▶ [Short exercise]
Reproduce the rows between the line containing "The width and height of the screenshot is (766, 461)." and the line containing "pos(554,16)", inclusive, with the requests unchanged and every number in the answers, such as coordinates and image dimensions, multiplied by 1.25 and rounded to whole numbers, halves rounded up. Leave the pictures out of your answer.

A block of data:
━━━━━━━━

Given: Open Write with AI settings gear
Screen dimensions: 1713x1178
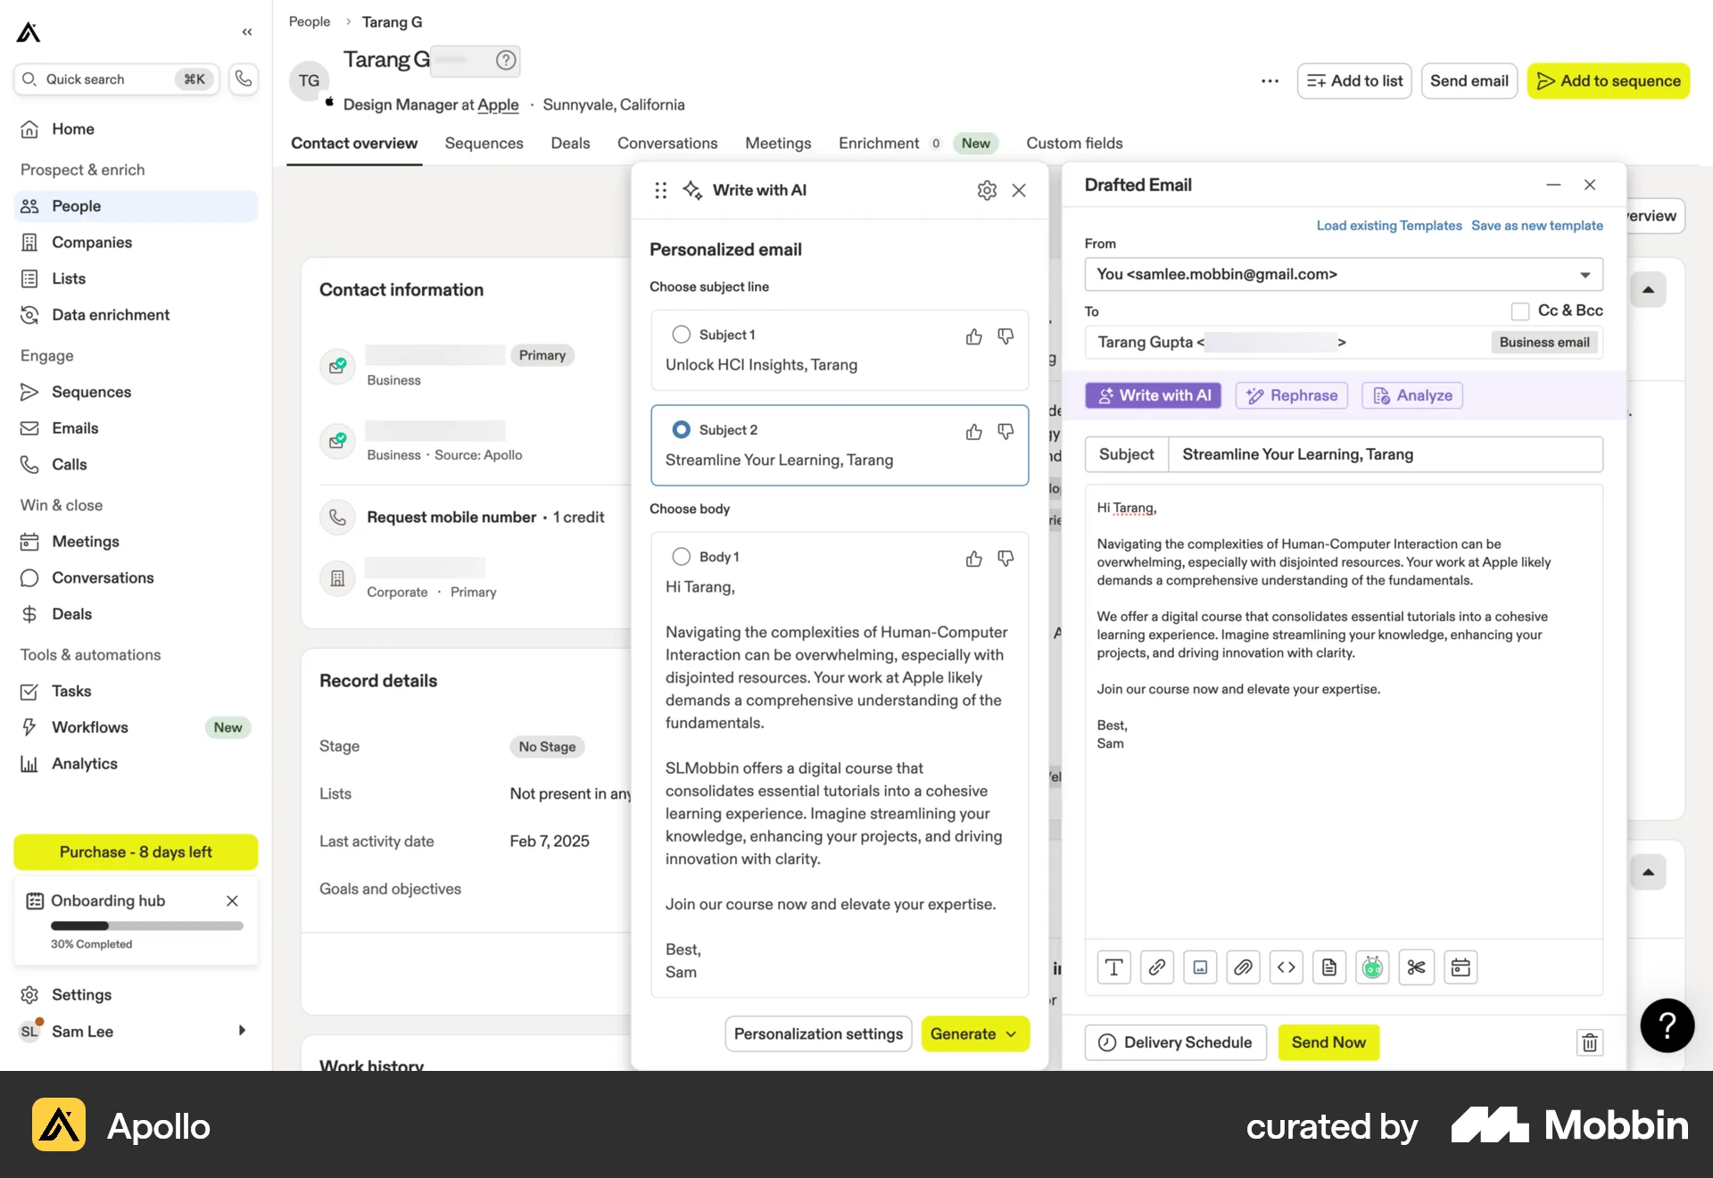Looking at the screenshot, I should [986, 190].
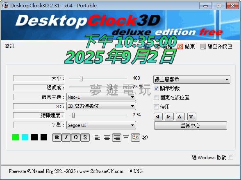Toggle outline O text style button
This screenshot has height=180, width=241.
(75, 138)
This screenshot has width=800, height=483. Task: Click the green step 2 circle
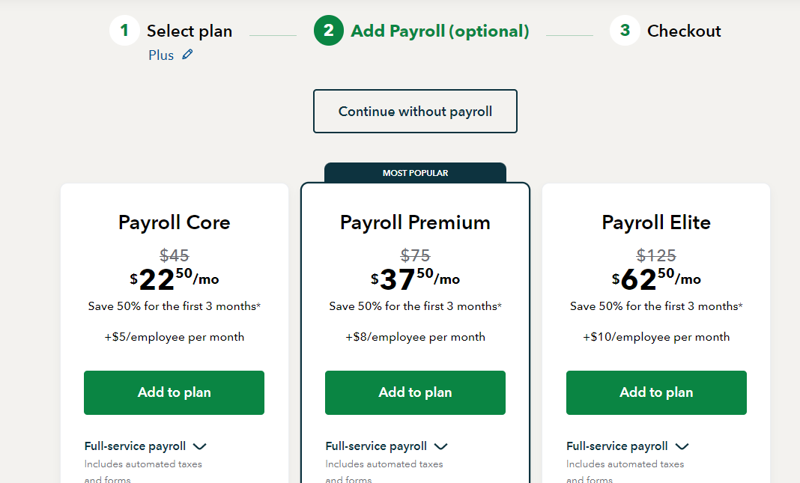coord(329,31)
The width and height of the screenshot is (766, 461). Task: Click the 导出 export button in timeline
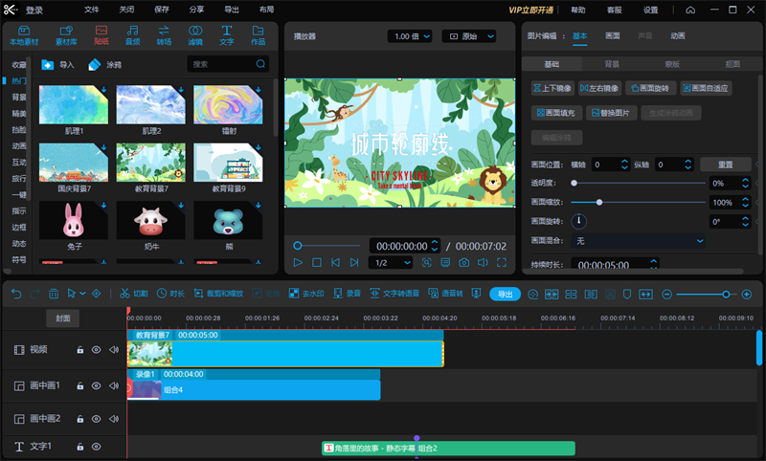tap(505, 294)
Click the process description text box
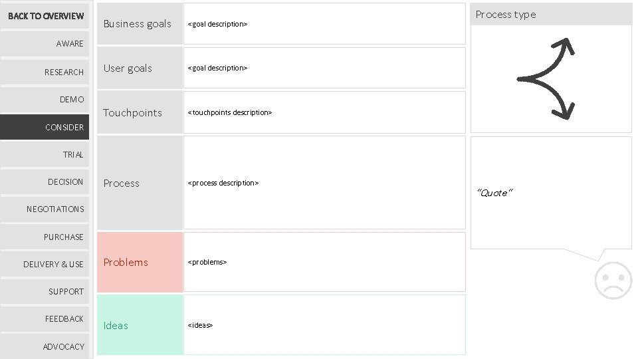Image resolution: width=638 pixels, height=359 pixels. (x=324, y=183)

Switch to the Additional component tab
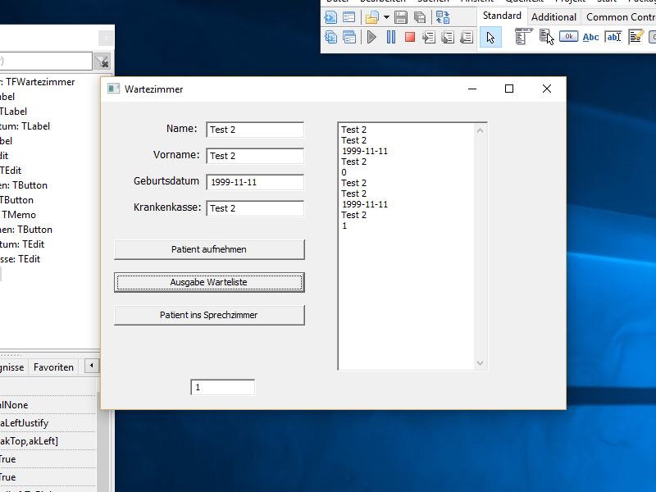pos(554,16)
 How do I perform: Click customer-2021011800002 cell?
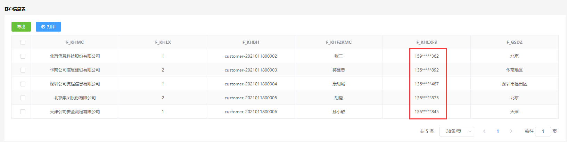tap(251, 56)
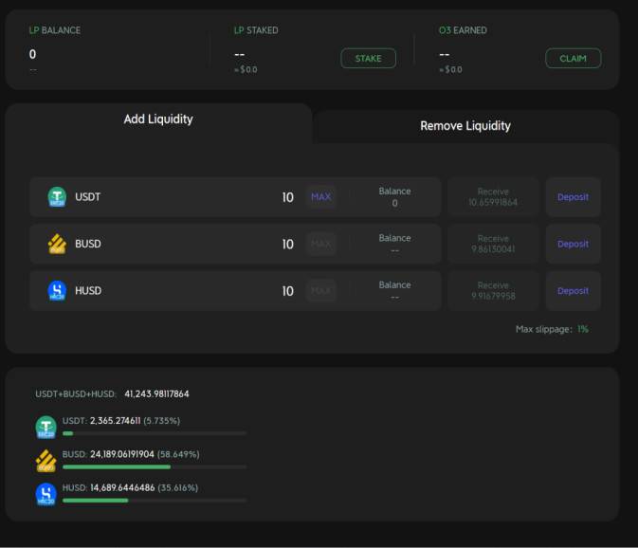Click MAX in the BUSD row
The image size is (638, 548).
(321, 245)
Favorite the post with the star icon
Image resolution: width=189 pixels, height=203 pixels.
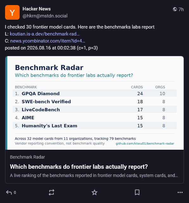95,192
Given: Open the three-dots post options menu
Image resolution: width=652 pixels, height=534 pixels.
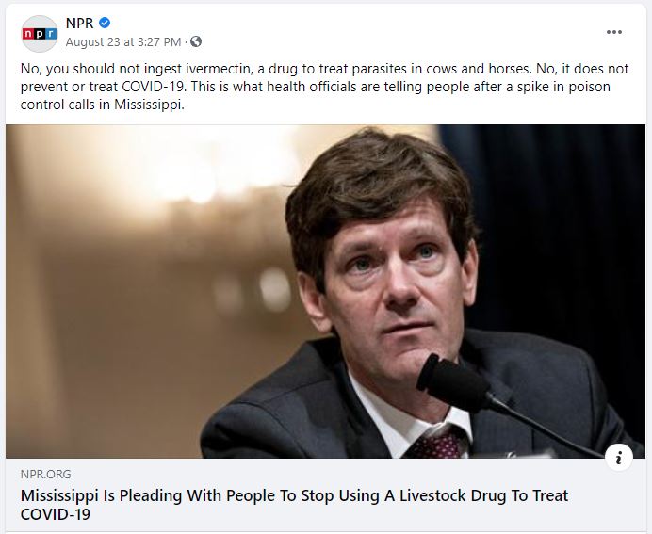Looking at the screenshot, I should tap(613, 32).
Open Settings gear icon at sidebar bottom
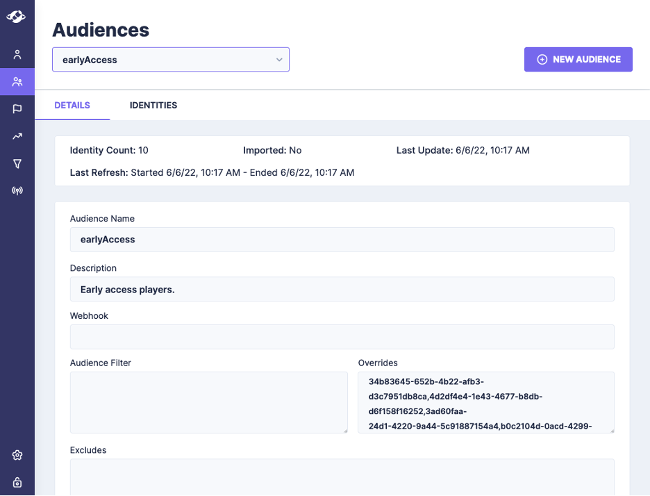The height and width of the screenshot is (496, 650). [x=17, y=456]
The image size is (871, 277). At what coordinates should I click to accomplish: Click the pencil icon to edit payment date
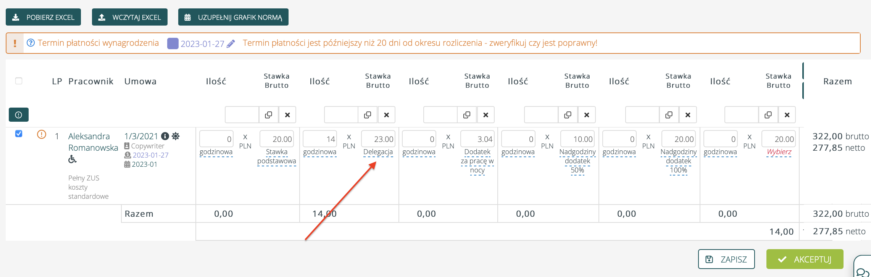tap(231, 44)
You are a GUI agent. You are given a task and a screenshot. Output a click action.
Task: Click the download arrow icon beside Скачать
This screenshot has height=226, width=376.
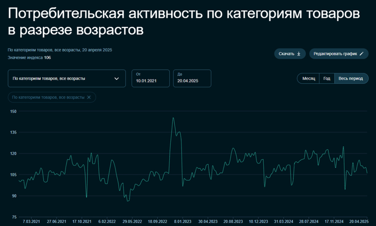[x=299, y=54]
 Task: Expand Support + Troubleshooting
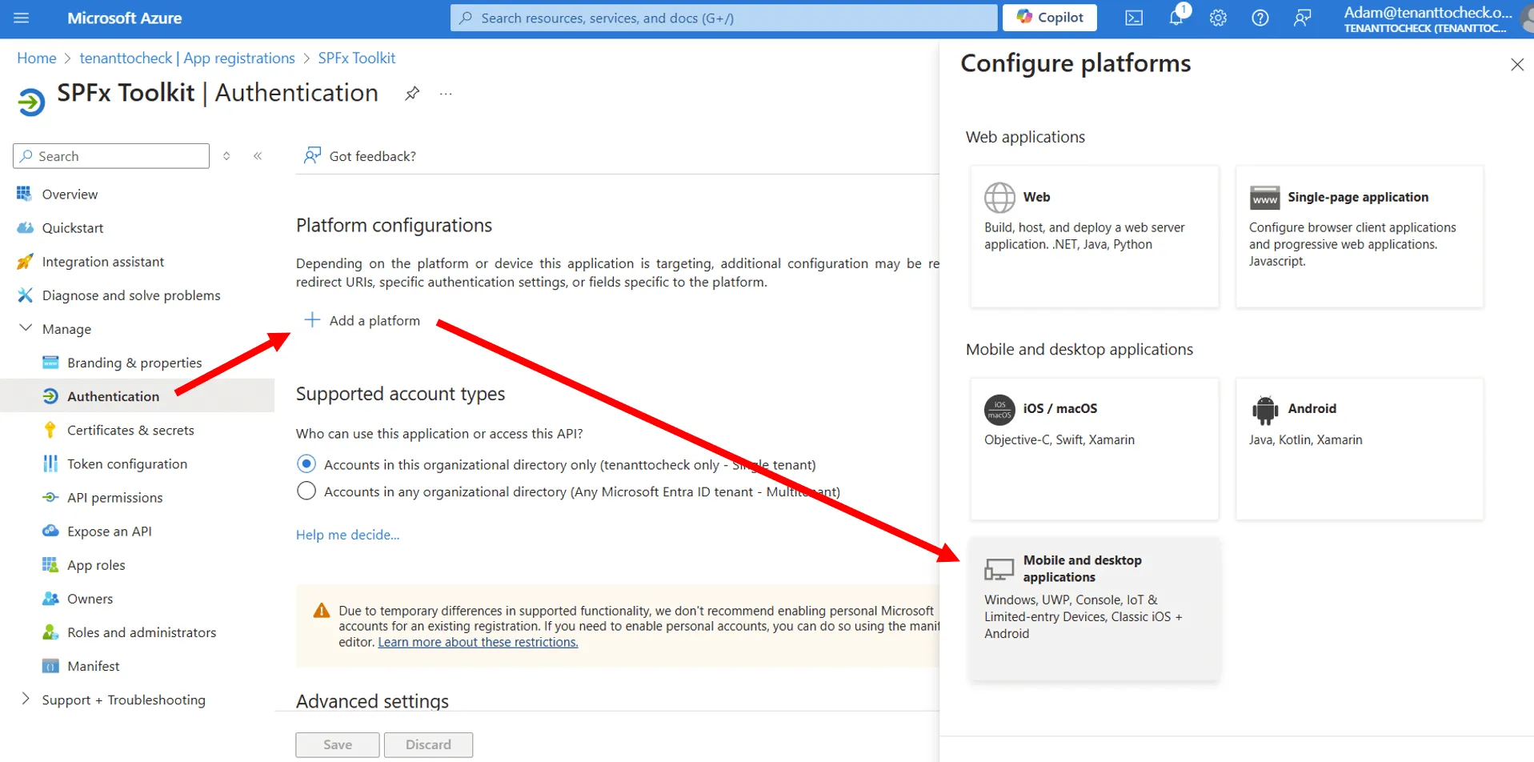(x=25, y=699)
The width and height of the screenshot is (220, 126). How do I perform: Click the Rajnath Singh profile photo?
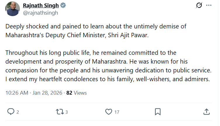tap(13, 9)
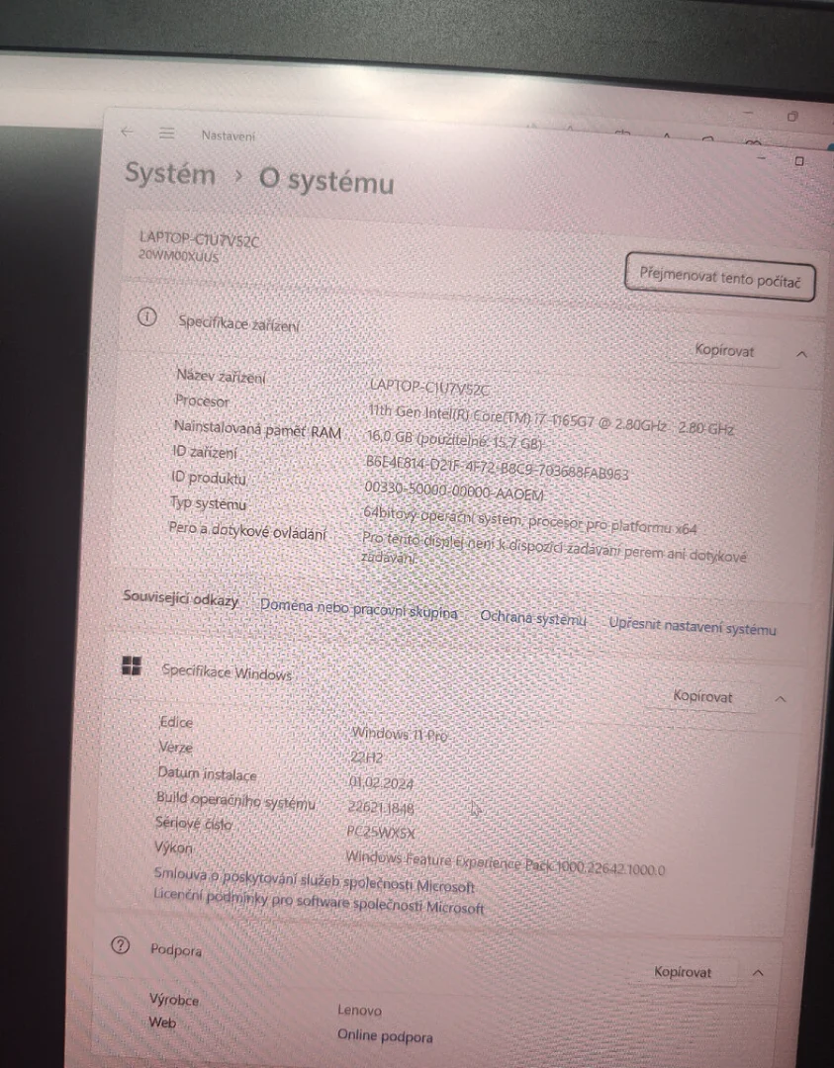Image resolution: width=834 pixels, height=1068 pixels.
Task: Open Upřesnit nastavení systému link
Action: point(692,628)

━━━━━━━━

▶ [Output of the exercise]
The width and height of the screenshot is (766, 461). Task: Click the 导出 export button in timeline
tap(631, 368)
Click the process description text box
Image resolution: width=798 pixels, height=449 pixels. (x=405, y=229)

Switch to the Additional component tab
pos(693,20)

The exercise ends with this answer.